Quickly, she meets up with a level six chaotic neutral half-elf mage, and the two of them explore the ruins of an ancient elven city, now possessed by a powerful evil. The passages and corridors in the ruins, of course, are full of orcs, and there's nice loot (including a magic sword that glows blue, and special elf-crafted chain mail) once they defeat the powerful bad guy at the end.

After this, she heads off to a small village, where the town council asks her if she can investigate a band of bandits that attacked a caravan. With the company of a mysterious thief and a few low-level fighters, she traces the bandits back to an abandoned keep peppered with all sorts of traps, grunts (not orcs, but they may as well have been), and ultimately a powerful evil cleric. I think I remember that quest in (the computer game) Baldur's Gate.

This book had the Baen logo on the spine, but if you swap a few proper nouns around, it could just as easily have had a TSR logo. If it had, it'd be a superb TSR novel -- I've read a lot of those in my day, due to a youthful conviction that if a series of books sold a lot of copies, it had to have something good about it, so I know whereof I speak. Most D&D books are abysmally bad, so that when one comes along that's even reasonably well-crafted, it seems astonishingly good in comparison: consider the success that R.A. Salvatore has enjoyed in that realm, and how much less success he's had writing more mainstream fantasy. Moon is better than Salvatore, which puts her about ten miles above the rest of the TSR stable.
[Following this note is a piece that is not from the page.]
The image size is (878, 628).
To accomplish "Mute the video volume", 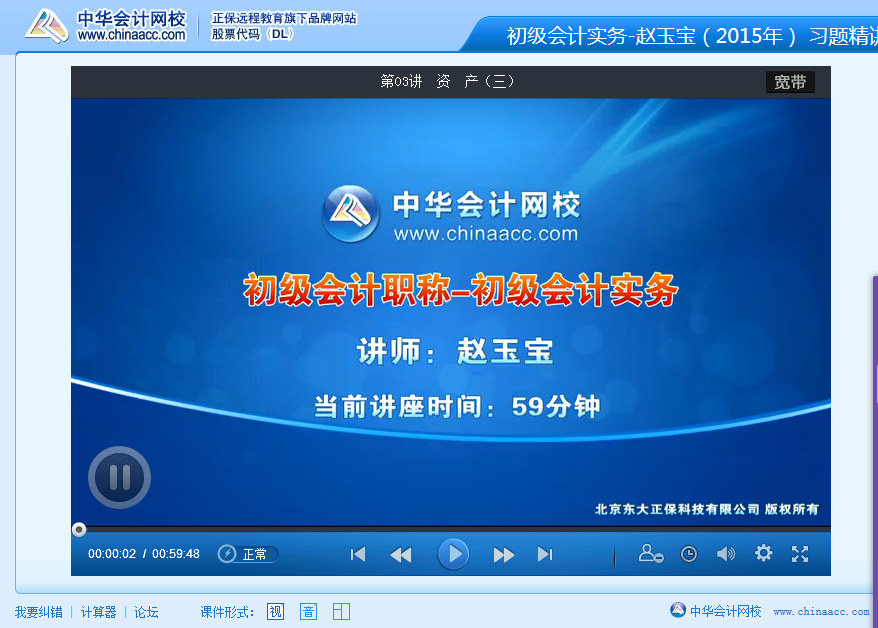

Still, this isn't a D&D book, so I'd have hoped for something a little bit more. I'm still very much in the mood for generic fantasy, but this is starting to stretch even my tolerance of genre conventionality -- I don't think I've read a real novel where the phrase "you can almost hear the dice rolling" was more applicable. This is a disappointing follow-up to a relatively promising start; the end of it does skew things in a new direction, though, so I'm curious to see how the third volume will go.